This issue is a follow-on from this short thread in a related side-project; nomadkaraoke/python-audio-separator#8 (comment)

Problem: lyrics-transcriber currently transcribes the given audio file using whisper-timestamped and writes the detected words to a lyrics file directly with no cleanup or modification.

This results in very variable accuracy for the lyrics output, as Whisper is far from perfect at correctly detecting lyrics from music audio.
For an example, compare these two synced lyrics videos:

Fortunately, for the majority of songs, as long as we know the artist and title, we can download lyrics from the internet and hopefully use this to correct the detected lyrics from Whisper.

I've already implemented the fetch of lyrics from both genius and spotify.

This issue is to track the implementation of the hard part - using those lyrics to correct the detected lyrics.

Before discussing ways to approach this, it's worth being aware of the biggest limitations first:

1 - Lyrics from the internet are often wrong in various ways
Common examples include:

  • Missing repetitions of chorus/refrain or bridge sections of songs
  • Missing intro or outro sections
  • Wrong/incorrect words, e.g. where a person typing up the lyrics has misheard
  • Wrong/incorrect words, e.g. where the "official" lyrics don't match what ended up actually being sung by the artist in the commercial recording

2 - Whisper-timestamped transcriptions are almost always wrong in various places

  • It will almost always have some words which are wrong, depending on the singers style, accent, background music, recording quality, etc.
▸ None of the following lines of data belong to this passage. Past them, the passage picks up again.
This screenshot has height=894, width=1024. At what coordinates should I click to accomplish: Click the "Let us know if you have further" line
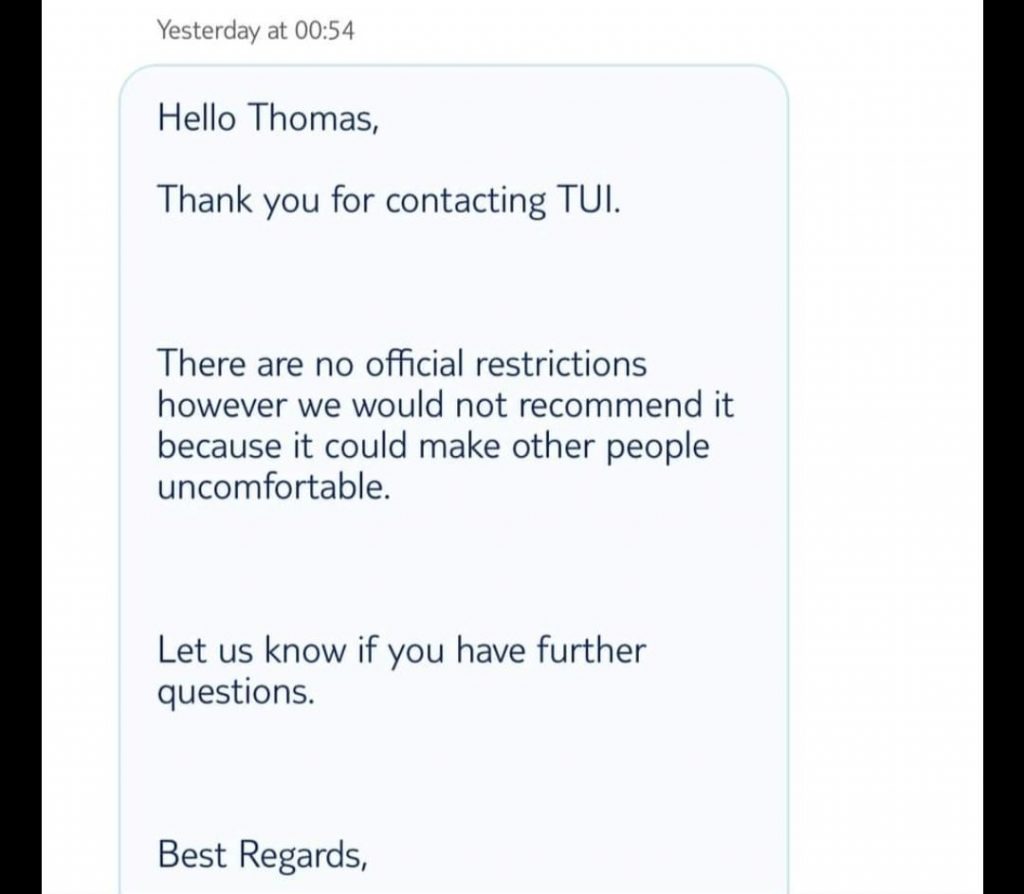coord(402,650)
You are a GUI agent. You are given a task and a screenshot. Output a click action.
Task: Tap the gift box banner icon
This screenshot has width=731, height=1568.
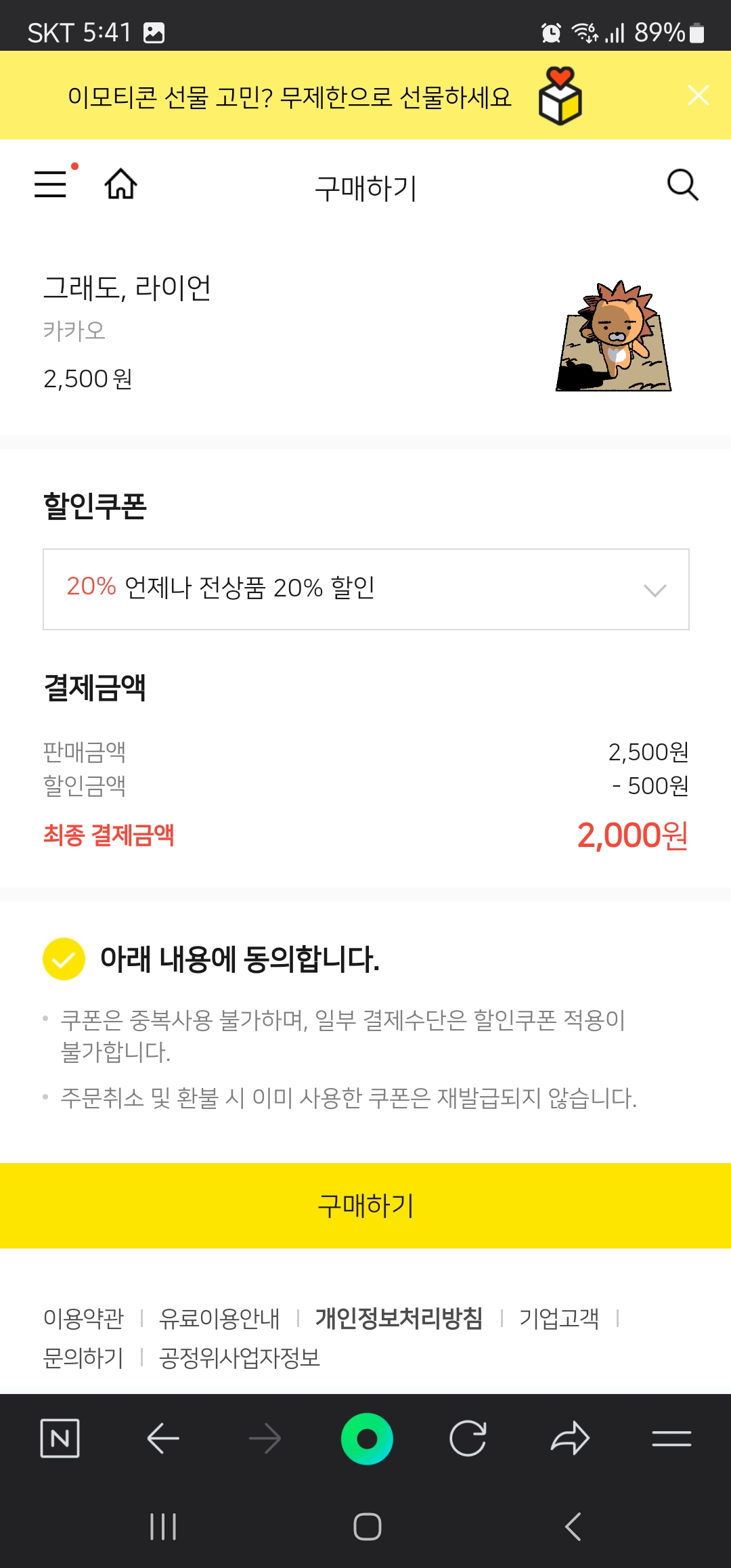tap(560, 96)
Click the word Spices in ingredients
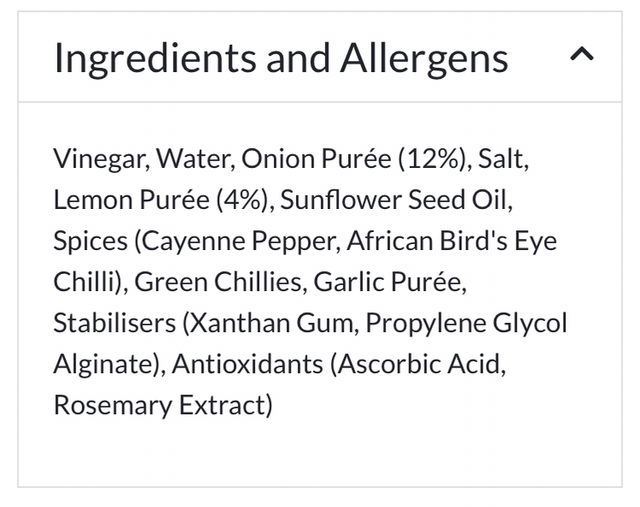640x507 pixels. (88, 241)
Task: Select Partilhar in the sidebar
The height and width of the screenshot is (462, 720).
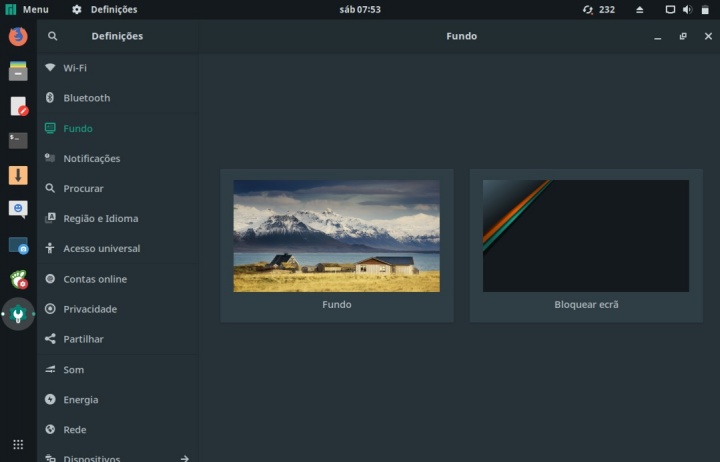Action: [x=83, y=339]
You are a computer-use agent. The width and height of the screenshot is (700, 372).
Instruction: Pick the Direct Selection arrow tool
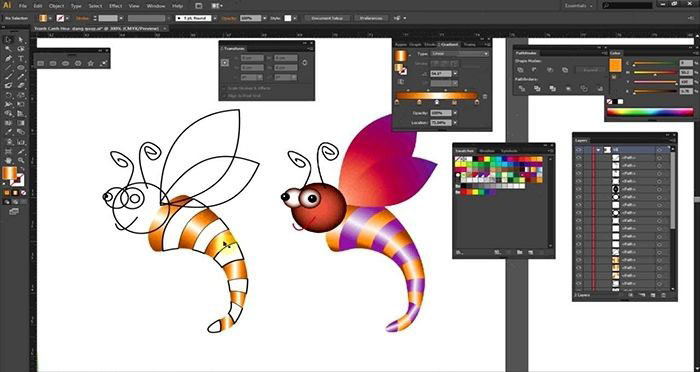21,40
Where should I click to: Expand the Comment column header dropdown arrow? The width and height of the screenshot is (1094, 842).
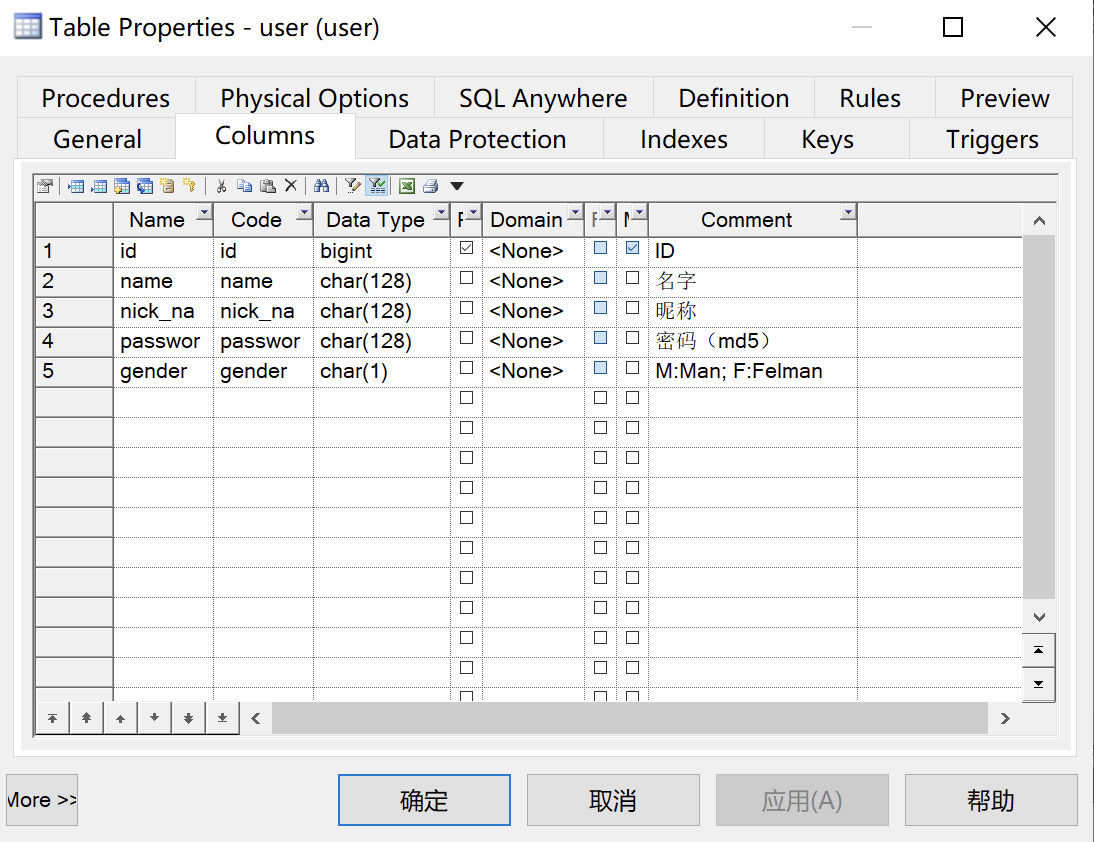point(848,214)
This is especially likely when the lyrics include names or less common words, and are sometimes hilarious to read, e.g. mishearing "Whitehall" as "Phytol" in one song I recently created a karaoke version of 😄
  • While it usually gets the timestamps of words correctly (even if the word itself is wrong), there are still some issues with this which may need to be solved in the whisper-timestamped project itself, e.g. it commonly gets the timestamp of the very first word wrong, and occasionally starts sentences too soon.
  • Fortunately, it at least provides a confidence score for each detected word, which we can hopefully use to improve the transcription by replacing low confidence words with more-likely words from the internet lyrics

So, given these challenges, I'm holding out hope for the following approach (roughly):

  • Take the internet lyrics and split those up into lines (both genius and spotify if both were successfully fetched)
  • For each line returned from the whisper transcription, find a couple of "anchor words" which have a high confidence score
  • Attempt to match up the line with a lyrics line from the internet lyrics using these "anchor words"
  • Attempt to replace the low confidence (less than 50%?) words with words from the matched internet lyrics line, potentially replacing the entire line if there are multiple low confidence words in the line or if the number of words doesn't match up

This is a super rough set of thoughts though, and I'm sure the reality of this approach will become apparent when attempting to implement ;)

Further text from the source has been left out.